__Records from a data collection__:
- - - -

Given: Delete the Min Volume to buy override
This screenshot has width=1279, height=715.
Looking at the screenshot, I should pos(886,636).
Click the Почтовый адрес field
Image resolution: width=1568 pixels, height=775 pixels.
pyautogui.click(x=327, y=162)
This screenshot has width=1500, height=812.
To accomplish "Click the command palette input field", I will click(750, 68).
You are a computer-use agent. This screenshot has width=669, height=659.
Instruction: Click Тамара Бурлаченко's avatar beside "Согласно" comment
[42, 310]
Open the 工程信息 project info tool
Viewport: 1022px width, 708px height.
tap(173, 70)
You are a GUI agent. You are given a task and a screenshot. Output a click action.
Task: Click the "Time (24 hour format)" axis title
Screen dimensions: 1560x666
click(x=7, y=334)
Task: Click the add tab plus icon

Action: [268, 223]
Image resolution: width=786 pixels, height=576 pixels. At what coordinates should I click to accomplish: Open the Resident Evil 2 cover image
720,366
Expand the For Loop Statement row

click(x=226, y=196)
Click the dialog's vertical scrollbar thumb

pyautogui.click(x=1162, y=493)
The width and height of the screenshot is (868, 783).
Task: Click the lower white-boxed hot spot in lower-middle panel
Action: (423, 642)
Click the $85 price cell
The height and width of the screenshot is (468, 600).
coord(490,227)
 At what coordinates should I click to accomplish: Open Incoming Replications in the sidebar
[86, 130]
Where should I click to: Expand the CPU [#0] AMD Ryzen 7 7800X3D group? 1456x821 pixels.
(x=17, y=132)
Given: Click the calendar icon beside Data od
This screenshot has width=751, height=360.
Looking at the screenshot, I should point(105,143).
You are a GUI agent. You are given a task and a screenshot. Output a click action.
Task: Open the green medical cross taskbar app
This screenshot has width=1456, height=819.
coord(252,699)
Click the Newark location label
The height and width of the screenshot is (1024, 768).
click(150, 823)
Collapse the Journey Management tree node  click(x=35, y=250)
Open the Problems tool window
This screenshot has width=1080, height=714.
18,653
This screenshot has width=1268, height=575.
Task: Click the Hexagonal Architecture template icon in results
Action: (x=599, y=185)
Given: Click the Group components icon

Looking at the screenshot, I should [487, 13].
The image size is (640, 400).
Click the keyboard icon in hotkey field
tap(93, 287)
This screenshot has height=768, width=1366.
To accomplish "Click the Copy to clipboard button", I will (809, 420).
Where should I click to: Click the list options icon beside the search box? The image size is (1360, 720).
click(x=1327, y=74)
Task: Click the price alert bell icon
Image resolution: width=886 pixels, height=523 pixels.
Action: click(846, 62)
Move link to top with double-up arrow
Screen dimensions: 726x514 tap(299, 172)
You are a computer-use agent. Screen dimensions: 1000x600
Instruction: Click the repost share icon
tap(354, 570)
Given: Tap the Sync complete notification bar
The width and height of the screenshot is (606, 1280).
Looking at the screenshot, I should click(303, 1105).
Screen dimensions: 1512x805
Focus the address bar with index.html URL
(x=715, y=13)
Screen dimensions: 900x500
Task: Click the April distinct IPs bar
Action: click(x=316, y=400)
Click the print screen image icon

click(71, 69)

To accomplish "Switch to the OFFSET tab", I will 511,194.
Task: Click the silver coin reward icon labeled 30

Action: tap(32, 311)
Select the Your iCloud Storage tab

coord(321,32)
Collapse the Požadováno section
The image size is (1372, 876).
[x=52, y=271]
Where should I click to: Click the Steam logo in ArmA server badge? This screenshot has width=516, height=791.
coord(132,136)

- - - -

Go line by line through the data, copying each one that contains the word "Collapse".

Collapse the Journey Management tree node  click(x=35, y=250)
Collapse the Požadováno section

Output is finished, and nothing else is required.